Charlie recalls: "We started looking after live-in boys. Mums and dads who didn't want them. Some who came to Whangarei and got lost." He took over a pie cart at night: "We had all these young boys who would come at night, scrounging around for food. I'd feel sorry for them and started taking them home."
For some there were jobs, for others it was sport. Always it was direction - and usually not so much a place to go as much as a place to be. Once the Dunn household gave them a place to be, they could work out the rest themselves."That would be one of my best memories."
Then there was the return to Hokianga, where Charlie took over the Panguru pub and where he's sitting to tell this story. "I had to make a lot of adjustments for a place I couldn't wait to get out of when I was 18."
There's industry here, now, which there hadn't been for years. His sons all live locally, working in forestry. The industry has liberated the northern Hokianga. "It's taken a lot of years to get away from dependency on benefits," he says.

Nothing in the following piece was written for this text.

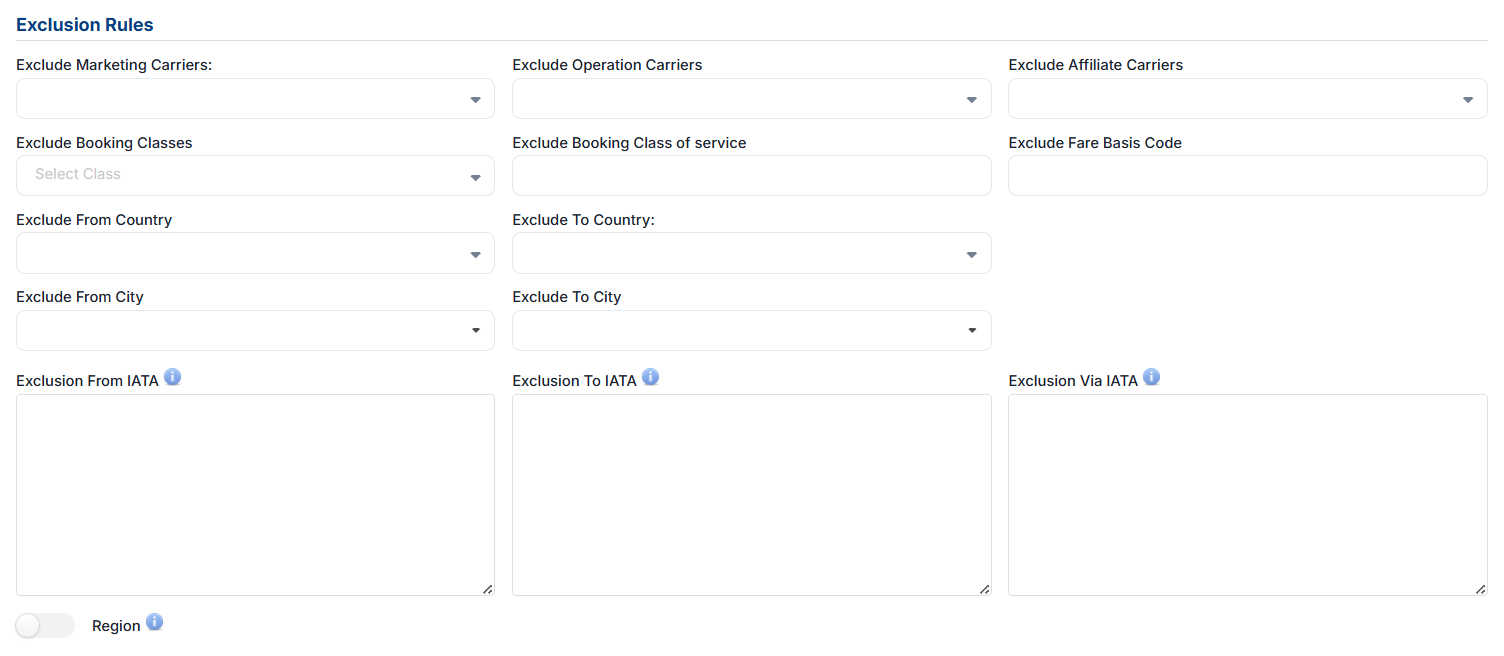Click info icon beside Exclusion Via IATA
This screenshot has width=1504, height=656.
pos(1151,377)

The memories of the "slave" farm weigh on his mind - Mr Dunn works for himself. "There are no outside influences on me or my family. If it doesn't work, it's down to me.
"I think that's the issue with my people. They are too dependent on the pakeha man for handouts."
In his time back, he's also been a district councillor and sat on the school board. He also takes the kids for boxing lessons. It comes and goes, depending on the enthusiasm, which can ebb as he spends months teaching fitness.
Other times, they'll gather and Charlie will raise those big hands that pounded out a life.
"I think it was the thing that kept me out of jail. I still don't take any shit from anyone."